RetinaNetBackbone model

[source]

RetinaNetBackbone class

keras_hub.models.RetinaNetBackbone(
    image_encoder,
    min_level,
    max_level,
    use_p5,
    use_fpn_batch_norm=False,
    image_shape=(None, None, 3),
    data_format=None,
    dtype=None,
    **kwargs
)

RetinaNet Backbone.

Combines a CNN backbone (e.g., ResNet, MobileNet) with a feature pyramid network (FPN)to extract multi-scale features for object detection.

Arguments

  • image_encoder: keras.Model. The backbone model (e.g., ResNet50, MobileNetV2) used to extract features from the input image. It should have pyramid outputs (i.e., a dictionary mapping level names like "P2", "P3", etc. to their corresponding feature tensors).
  • min_level: int. The minimum level of the feature pyramid (e.g., 3). This determines the coarsest level of features used.
  • max_level: int. The maximum level of the feature pyramid (e.g., 7). This determines the finest level of features used.
  • use_p5: bool. Determines the input source for creating coarser feature pyramid levels. If True, the output of the last backbone layer (typically 'P5' in an FPN) is used as input to create higher-level feature maps (e.g., 'P6', 'P7') through additional convolutional layers. If False, the original 'P5' feature map from the backbone is directly used as input for creating the coarser levels, bypassing any further processing of 'P5' within the feature pyramid. Defaults to False.
  • use_fpn_batch_norm: bool. Whether to use batch normalization in the feature pyramid network. Defaults to False.
  • image_shape: tuple. tuple. The shape of the input image (H, W, C). The height and width can be None if they are variable.
  • data_format: str. The data format of the input image (channels_first or channels_last).
  • dtype: str. The data type of the input image.
  • **kwargs: Additional keyword arguments passed to the base class.

Raises

  • ValueError: If min_level is greater than max_level.
  • ValueError: If backbone_max_level is less than 5 and max_level is greater than or equal to 5.

[source]

from_preset method

RetinaNetBackbone.from_preset(preset, load_weights=True, **kwargs)

Instantiate a keras_hub.models.Backbone from a model preset.

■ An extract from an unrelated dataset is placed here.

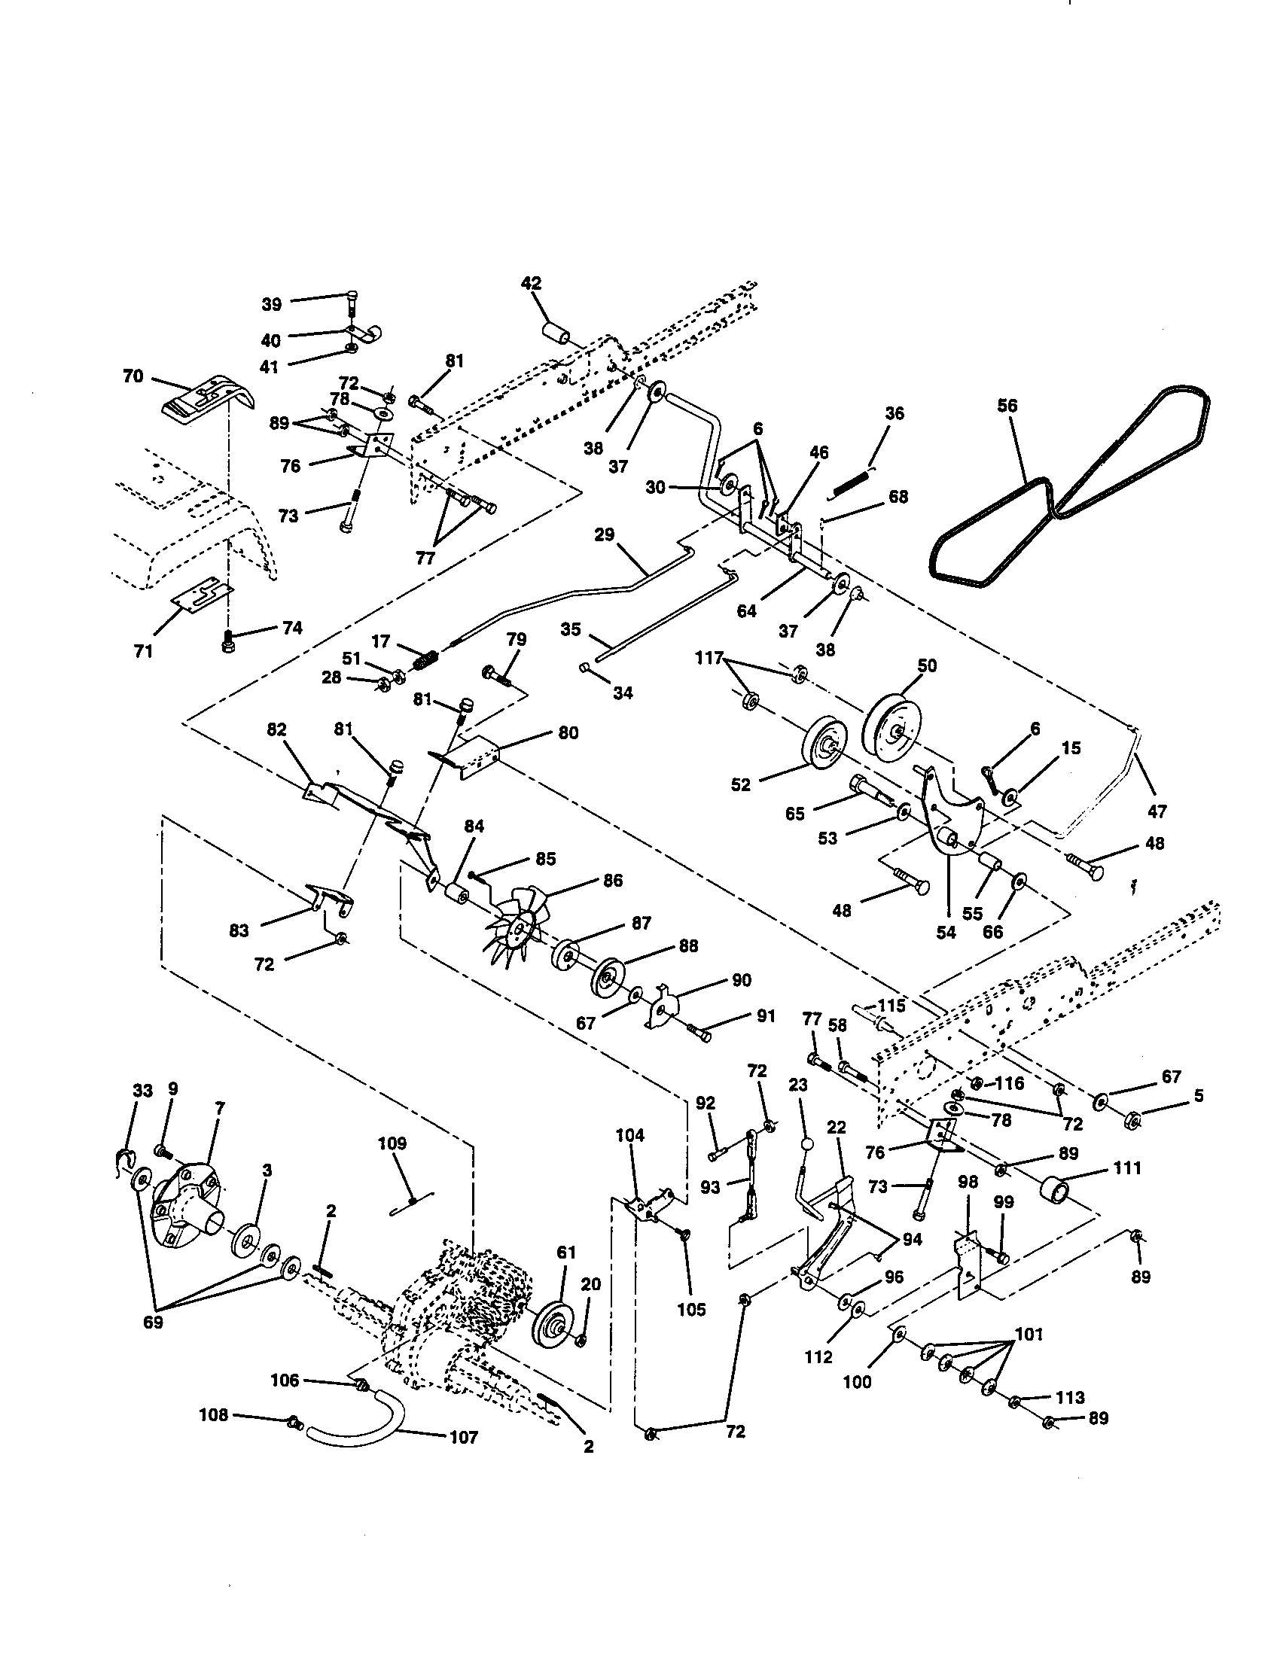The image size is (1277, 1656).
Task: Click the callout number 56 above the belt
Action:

A preset is a directory of configs, weights and other file assets used to save and load a pre-trained model. The preset can be passed as a one of:

  1. a built-in preset identifier like 'bert_base_en'
  2. a Kaggle Models handle like 'kaggle://user/bert/keras/bert_base_en'
  3. a Hugging Face handle like 'hf://user/bert_base_en'
  4. a path to a local preset directory like './bert_base_en'

This constructor can be called in one of two ways. Either from the base class like keras_hub.models.Backbone.from_preset(), or from a model class like keras_hub.models.GemmaBackbone.from_preset(). If calling from the base class, the subclass of the returning object will be inferred from the config in the preset directory.

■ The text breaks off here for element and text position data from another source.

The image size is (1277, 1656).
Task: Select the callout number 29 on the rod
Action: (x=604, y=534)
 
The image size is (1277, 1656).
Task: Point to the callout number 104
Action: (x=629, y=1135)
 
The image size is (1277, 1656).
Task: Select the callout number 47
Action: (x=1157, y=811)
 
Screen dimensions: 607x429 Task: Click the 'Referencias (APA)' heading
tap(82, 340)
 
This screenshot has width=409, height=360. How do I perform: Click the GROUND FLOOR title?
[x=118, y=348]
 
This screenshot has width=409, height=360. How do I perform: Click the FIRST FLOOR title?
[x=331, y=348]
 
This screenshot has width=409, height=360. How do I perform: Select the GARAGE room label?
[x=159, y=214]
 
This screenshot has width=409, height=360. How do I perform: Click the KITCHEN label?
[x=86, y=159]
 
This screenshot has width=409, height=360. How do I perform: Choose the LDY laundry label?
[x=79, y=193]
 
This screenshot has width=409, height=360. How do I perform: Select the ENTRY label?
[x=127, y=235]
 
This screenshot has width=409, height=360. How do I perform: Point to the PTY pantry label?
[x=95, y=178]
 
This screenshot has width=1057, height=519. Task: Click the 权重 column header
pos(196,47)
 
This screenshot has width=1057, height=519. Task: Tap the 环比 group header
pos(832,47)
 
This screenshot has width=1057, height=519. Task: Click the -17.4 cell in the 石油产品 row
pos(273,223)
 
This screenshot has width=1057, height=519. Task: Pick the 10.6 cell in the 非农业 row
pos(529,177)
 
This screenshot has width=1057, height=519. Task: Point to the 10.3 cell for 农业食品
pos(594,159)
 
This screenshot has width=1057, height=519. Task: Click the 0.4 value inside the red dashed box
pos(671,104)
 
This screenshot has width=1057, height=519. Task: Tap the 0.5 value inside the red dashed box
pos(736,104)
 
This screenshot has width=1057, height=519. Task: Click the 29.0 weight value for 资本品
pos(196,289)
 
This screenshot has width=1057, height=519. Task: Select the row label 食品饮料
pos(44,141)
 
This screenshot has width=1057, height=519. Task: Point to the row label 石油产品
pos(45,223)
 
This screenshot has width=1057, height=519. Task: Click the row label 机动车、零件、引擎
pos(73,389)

For any Backbone subclass, you can run cls.presets.keys() to list all built-in presets available on the class.

Arguments

  • preset: string. A built-in preset identifier, a Kaggle Models handle, a Hugging Face handle, or a path to a local directory.
  • load_weights: bool. If True, the weights will be loaded into the model architecture. If False, the weights will be randomly initialized.

Examples

# Load a Gemma backbone with pre-trained weights.
model = keras_hub.models.Backbone.from_preset(
    "gemma_2b_en",
)

# Load a Bert backbone with a pre-trained config and random weights.
model = keras_hub.models.Backbone.from_preset(
    "bert_base_en",
    load_weights=False,
)
Preset Parameters Description
retinanet_resnet50_fpn_coco 34.12M RetinaNet model with ResNet50 backbone fine-tuned on COCO in 800x800 resolution.